=== What this task involves ===
Each of the following records is to be printed verbatim.
═════ Supplied data
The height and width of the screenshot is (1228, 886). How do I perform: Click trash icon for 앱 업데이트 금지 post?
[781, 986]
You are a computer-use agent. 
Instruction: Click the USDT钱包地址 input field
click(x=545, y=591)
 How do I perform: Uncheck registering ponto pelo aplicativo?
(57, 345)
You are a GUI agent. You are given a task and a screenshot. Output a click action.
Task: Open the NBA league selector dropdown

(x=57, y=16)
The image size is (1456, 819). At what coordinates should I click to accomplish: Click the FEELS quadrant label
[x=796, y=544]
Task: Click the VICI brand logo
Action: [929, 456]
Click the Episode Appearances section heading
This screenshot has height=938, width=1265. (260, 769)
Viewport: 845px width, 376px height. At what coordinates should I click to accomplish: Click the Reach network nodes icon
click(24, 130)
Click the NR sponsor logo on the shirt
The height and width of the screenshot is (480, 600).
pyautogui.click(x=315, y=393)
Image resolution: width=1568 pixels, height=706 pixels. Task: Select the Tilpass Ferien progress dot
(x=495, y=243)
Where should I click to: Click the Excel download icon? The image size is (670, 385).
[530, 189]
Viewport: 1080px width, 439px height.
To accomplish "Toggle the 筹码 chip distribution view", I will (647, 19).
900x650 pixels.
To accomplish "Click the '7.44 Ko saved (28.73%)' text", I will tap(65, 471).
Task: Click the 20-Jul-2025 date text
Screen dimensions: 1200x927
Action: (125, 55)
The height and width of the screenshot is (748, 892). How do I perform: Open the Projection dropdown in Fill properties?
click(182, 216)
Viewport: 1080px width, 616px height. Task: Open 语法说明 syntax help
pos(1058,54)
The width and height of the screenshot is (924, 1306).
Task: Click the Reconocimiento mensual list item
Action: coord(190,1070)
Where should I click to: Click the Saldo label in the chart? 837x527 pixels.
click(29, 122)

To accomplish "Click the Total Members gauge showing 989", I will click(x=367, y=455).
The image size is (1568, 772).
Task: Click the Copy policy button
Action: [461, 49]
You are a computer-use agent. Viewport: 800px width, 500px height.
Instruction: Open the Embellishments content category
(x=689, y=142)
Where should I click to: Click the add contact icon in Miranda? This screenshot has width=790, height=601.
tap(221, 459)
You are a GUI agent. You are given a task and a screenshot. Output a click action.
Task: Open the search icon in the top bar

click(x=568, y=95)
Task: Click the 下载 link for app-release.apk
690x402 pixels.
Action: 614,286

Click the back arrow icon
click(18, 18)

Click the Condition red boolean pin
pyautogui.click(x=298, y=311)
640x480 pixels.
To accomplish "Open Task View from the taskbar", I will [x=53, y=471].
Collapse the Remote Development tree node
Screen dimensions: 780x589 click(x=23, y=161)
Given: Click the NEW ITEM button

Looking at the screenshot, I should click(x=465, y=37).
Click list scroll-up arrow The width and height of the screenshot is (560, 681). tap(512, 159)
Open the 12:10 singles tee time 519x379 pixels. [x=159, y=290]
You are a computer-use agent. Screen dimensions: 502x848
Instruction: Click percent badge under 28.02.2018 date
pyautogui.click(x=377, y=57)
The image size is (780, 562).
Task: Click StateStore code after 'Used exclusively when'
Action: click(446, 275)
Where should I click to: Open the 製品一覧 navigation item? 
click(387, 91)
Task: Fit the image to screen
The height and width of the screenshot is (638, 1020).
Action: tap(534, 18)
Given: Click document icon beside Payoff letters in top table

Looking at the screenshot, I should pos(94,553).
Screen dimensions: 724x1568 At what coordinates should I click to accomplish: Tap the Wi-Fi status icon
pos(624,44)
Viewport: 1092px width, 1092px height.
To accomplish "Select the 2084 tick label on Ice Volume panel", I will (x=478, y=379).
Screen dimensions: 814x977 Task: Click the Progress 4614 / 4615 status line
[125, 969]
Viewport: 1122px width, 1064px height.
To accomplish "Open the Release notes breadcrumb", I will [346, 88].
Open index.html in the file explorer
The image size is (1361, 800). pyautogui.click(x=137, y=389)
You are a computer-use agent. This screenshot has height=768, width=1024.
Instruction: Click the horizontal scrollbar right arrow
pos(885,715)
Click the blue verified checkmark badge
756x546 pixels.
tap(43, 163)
══════════
=== Problem solution ===
The height and width of the screenshot is (1228, 886). How do I perform: Click trash icon for 앱 업데이트 금지 post?
[781, 986]
You are a computer-use agent. 
Instruction: Click the USDT钱包地址 input field
click(x=545, y=591)
 How do I perform: Uncheck registering ponto pelo aplicativo?
(57, 345)
You are a GUI agent. You are given a task and a screenshot. Output a click action.
Task: Open the NBA league selector dropdown

(x=57, y=16)
The image size is (1456, 819). At what coordinates should I click to accomplish: Click the FEELS quadrant label
[x=796, y=544]
Task: Click the VICI brand logo
Action: [929, 456]
Click the Episode Appearances section heading
This screenshot has height=938, width=1265. (260, 769)
Viewport: 845px width, 376px height. At what coordinates should I click to accomplish: Click the Reach network nodes icon
click(24, 130)
Click the NR sponsor logo on the shirt
The height and width of the screenshot is (480, 600).
pyautogui.click(x=315, y=393)
Image resolution: width=1568 pixels, height=706 pixels. Task: Select the Tilpass Ferien progress dot
(x=495, y=243)
Where should I click to: Click the Excel download icon? The image size is (670, 385).
[530, 189]
Viewport: 1080px width, 439px height.
To accomplish "Toggle the 筹码 chip distribution view", I will (647, 19).
900x650 pixels.
To accomplish "Click the '7.44 Ko saved (28.73%)' text", I will tap(65, 471).
Task: Click the 20-Jul-2025 date text
Screen dimensions: 1200x927
Action: (125, 55)
The height and width of the screenshot is (748, 892). How do I perform: Open the Projection dropdown in Fill properties?
click(182, 216)
Viewport: 1080px width, 616px height. Task: Open 语法说明 syntax help
pos(1058,54)
The width and height of the screenshot is (924, 1306).
Task: Click the Reconocimiento mensual list item
Action: coord(190,1070)
Where should I click to: Click the Saldo label in the chart? 837x527 pixels.
click(29, 122)

To accomplish "Click the Total Members gauge showing 989", I will click(x=367, y=455).
The image size is (1568, 772).
Task: Click the Copy policy button
Action: [461, 49]
You are a computer-use agent. Viewport: 800px width, 500px height.
Instruction: Open the Embellishments content category
(x=689, y=142)
Where should I click to: Click the add contact icon in Miranda? This screenshot has width=790, height=601.
tap(221, 459)
You are a GUI agent. You are given a task and a screenshot. Output a click action.
Task: Open the search icon in the top bar

click(x=568, y=95)
Task: Click the 下载 link for app-release.apk
690x402 pixels.
Action: 614,286

Click the back arrow icon
click(18, 18)

Click the Condition red boolean pin
pyautogui.click(x=298, y=311)
640x480 pixels.
To accomplish "Open Task View from the taskbar", I will [x=53, y=471].
Collapse the Remote Development tree node
Screen dimensions: 780x589 click(x=23, y=161)
Given: Click the NEW ITEM button

Looking at the screenshot, I should click(x=465, y=37).
Click list scroll-up arrow The width and height of the screenshot is (560, 681). tap(512, 159)
Open the 12:10 singles tee time 519x379 pixels. [x=159, y=290]
You are a computer-use agent. Screen dimensions: 502x848
Instruction: Click percent badge under 28.02.2018 date
pyautogui.click(x=377, y=57)
The image size is (780, 562).
Task: Click StateStore code after 'Used exclusively when'
Action: click(446, 275)
Where should I click to: Open the 製品一覧 navigation item? 
click(387, 91)
Task: Fit the image to screen
The height and width of the screenshot is (638, 1020).
Action: tap(534, 18)
Given: Click document icon beside Payoff letters in top table

Looking at the screenshot, I should pos(94,553).
Screen dimensions: 724x1568 At what coordinates should I click to accomplish: Tap the Wi-Fi status icon
pos(624,44)
Viewport: 1092px width, 1092px height.
To accomplish "Select the 2084 tick label on Ice Volume panel", I will (x=478, y=379).
Screen dimensions: 814x977 Task: Click the Progress 4614 / 4615 status line
[125, 969]
Viewport: 1122px width, 1064px height.
To accomplish "Open the Release notes breadcrumb", I will [346, 88].
Open index.html in the file explorer
The image size is (1361, 800). pyautogui.click(x=137, y=389)
You are a computer-use agent. This screenshot has height=768, width=1024.
Instruction: Click the horizontal scrollbar right arrow
pos(885,715)
Click the blue verified checkmark badge
756x546 pixels.
tap(43, 163)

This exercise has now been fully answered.